No último ano, com a perspectiva de regulação, grandes sites internacionais chegaram ao país com gastos vultuosos em propaganda, em parceria com empresas brasileiras, inclusive com patrocínio em praticamente todos os clubes de futebol de elite brasileiros, além dos principais campeonatos. O impacto no consumo das famílias foi imediato. Segundo nota do Banco Central (BC), os beneficiários do Bolsa Família gastaram R$ 3 bilhões em bets via Pix em agosto. Cerca de 5 milhões de beneficiários, de um total aproximado de 20 milhões, fizeram apostas por essa via de pagamento instantâneo. O gasto médio foi de R$ 100. Dos 5 milhões de apostadores, 70% são chefes de família e enviaram R$ 2 bilhões às bets (67% do total de R$ 3 bilhões). O relatório inclui tanto as apostas em eventos esportivos como jogos em cassinos virtuais.

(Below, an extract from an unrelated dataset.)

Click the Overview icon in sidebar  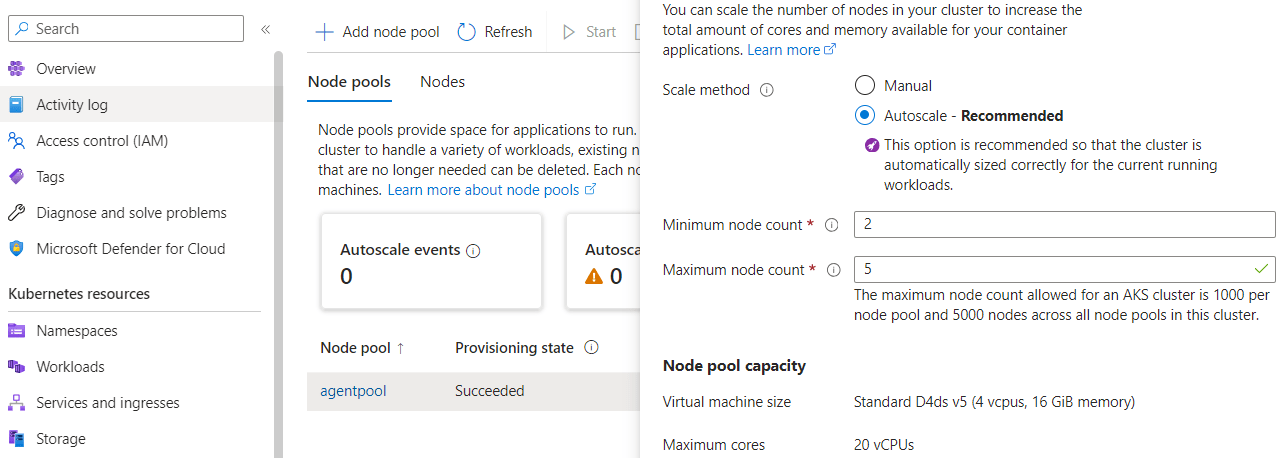coord(16,69)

A epidemia das bets também virou um caso de polícia. Operações policiais envolvendo empresas que atuam no mercado de apostas de forma criminosa lançaram um facho de luz sobre a gravidade do problema. De janeiro a julho deste ano, 25 milhões de pessoas passaram a fazer apostas esportivas em plataformas eletrônicas, uma média de 3,5 milhões por mês. Em 11 meses, contagiou mais gente do que a pandemia da covid-19. Celulares, o apelo publicitário do futebol e a dinâmica do jogo são os grandes atrativos dessas plataformas.
Entretanto, 86% das pessoas que apostam têm dívidas, e 64% estão negativadas na Serasa. Seis de cada 10 admitem que a prática afeta o estado emocional e causa sentimentos negativos, como ansiedade (41%), estresse (17%) e culpa (9%). Mais: 45% admitem que as apostas “causaram prejuízos financeiros”, 37% usaram “dinheiro destinado a outras coisas importantes para apostar on-line”, e 30% afirmaram ter “prejuízos nas relações pessoais”. O impacto do endividamento de apostadores com o cartão de crédito para pagar apostas, a suspeita publicidade milionária com artistas e influenciadores digitais, e patrocínio de bets numa escala sem precedentes são realmente muito preocupantes. Por isso, o senador Omar Azis (PSD-AM), que presidiu a CPI da Pandemia no Senado, quer suspender as bets no Brasil até que haja regulamentação adequada.